Start of Block
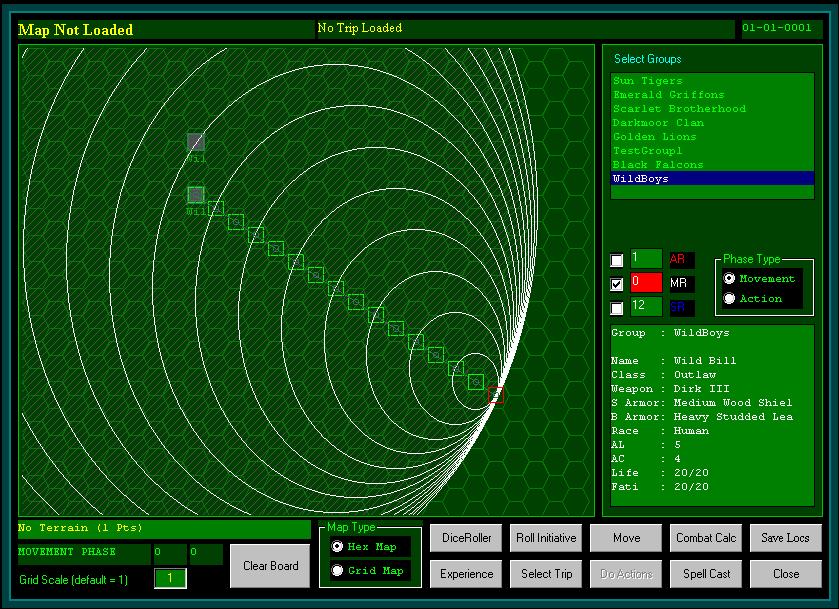
Task: Tick the SR range checkbox
Action: pos(617,308)
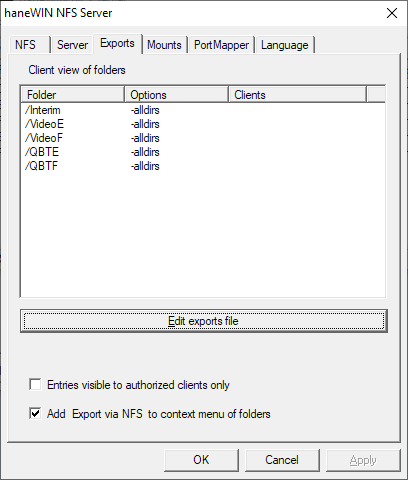Viewport: 408px width, 480px height.
Task: Go to the Mounts tab
Action: pyautogui.click(x=164, y=45)
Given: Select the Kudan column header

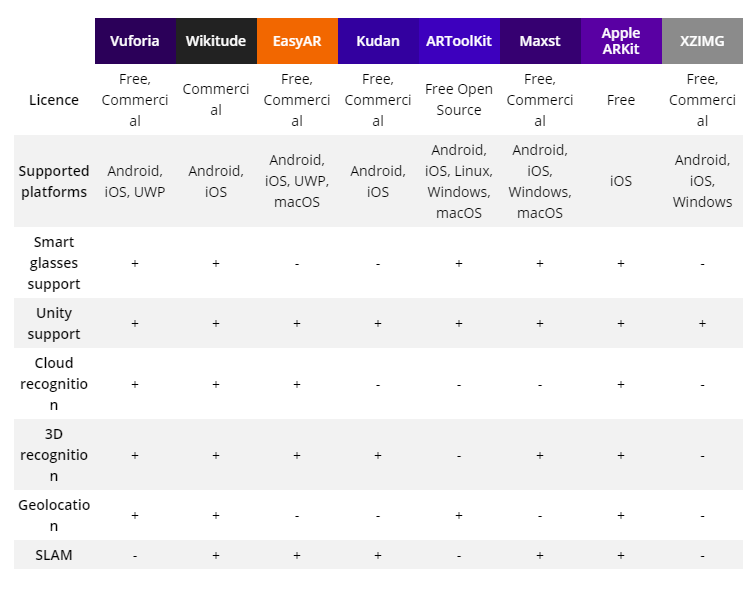Looking at the screenshot, I should pos(378,41).
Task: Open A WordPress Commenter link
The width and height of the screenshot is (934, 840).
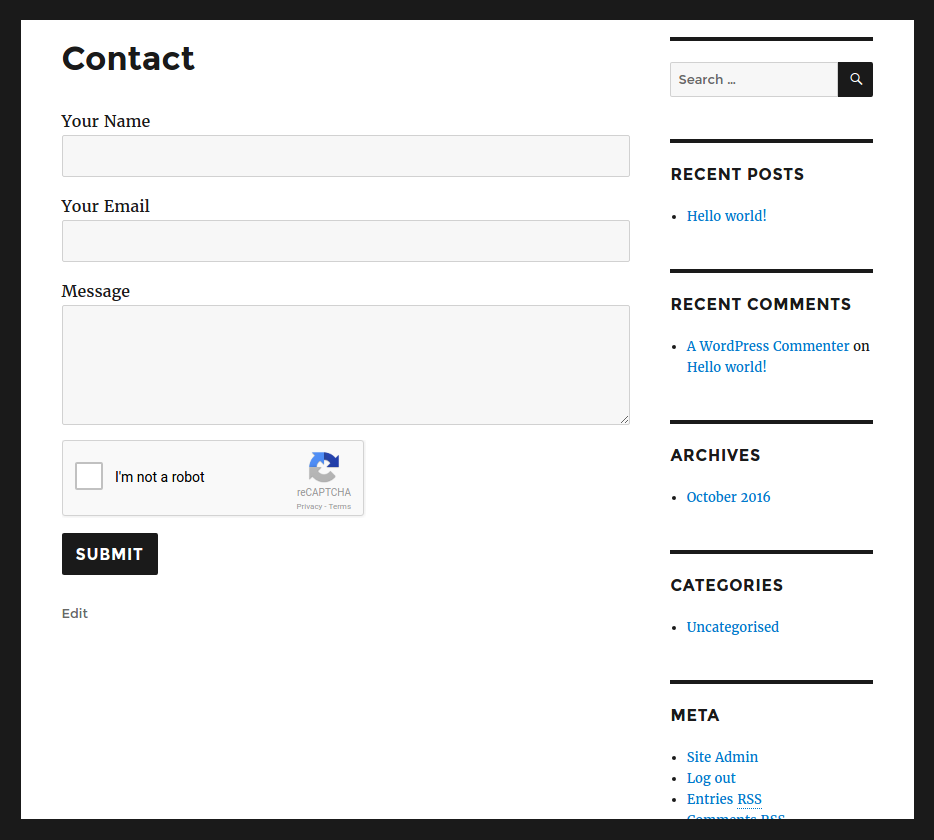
End of Block
Work instructions -> Beginning with the line that contains "Given: Select the Kudan column header" and ending with the last line of the data above, output those lines exactly and nothing more, without any pictures.

Task solution ->
Given: Select the Kudan column header

Looking at the screenshot, I should pos(378,41).
Task: Open A WordPress Commenter link
The width and height of the screenshot is (934, 840).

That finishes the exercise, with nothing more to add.